— SOURCE DOCUMENT —
··········

# Patterns to Win Jeopardy

Jeopardy is a popular TV show in the US where participants answer questions to win money.

In this project, we'll work with a dataset of Jeopardy questions to figure out some patterns in the questions that could help us win.

The dataset is named jeopardy.csv, and contains 20000 rows from the beginning of a full dataset of Jeopardy questions

Each row in the dataset represents a single question on a single episode of Jeopardy. Here are explanations of each column:

    - Show Number - the Jeopardy episode number
    - Air Date - the date the episode aired
    - Round - the round of Jeopardy
    - Category - the category of the question
    - Value - the number of dollars the correct answer is worth
    - Question - the text of the question
    - Answer - the text of the answer

# Reading Dataset

In [1]:
import pandas as pd

data = pd.read_csv('jeopardy.csv')
data.head()

··········

— COLLECTED MATERIAL —
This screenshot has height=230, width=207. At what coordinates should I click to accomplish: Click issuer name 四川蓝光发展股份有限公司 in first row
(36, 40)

··········

— PROBLEMS AND TASKS —
1. In the Jeopardy project text, shorten the paragraph that begins "Each row in the dataset represents" into a brief list that keeps its main facts.
2. Repeat the Jeopardy project text word for word, starting at "Jeopardy is a" and ending at "help us win.".
The material stands apart from the Jeopardy project text.

— ANSWERS —
1.
One row = one question from one Jeopardy episode. Columns:
- Show Number: episode number
- Air Date: date aired
- Round: Jeopardy round
- Category: question category
- Value: dollar worth of a correct answer
- Question: question text
- Answer: answer text

2.
Jeopardy is a popular TV show in the US where participants answer questions to win money.

In this project, we'll work with a dataset of Jeopardy questions to figure out some patterns in the questions that could help us win.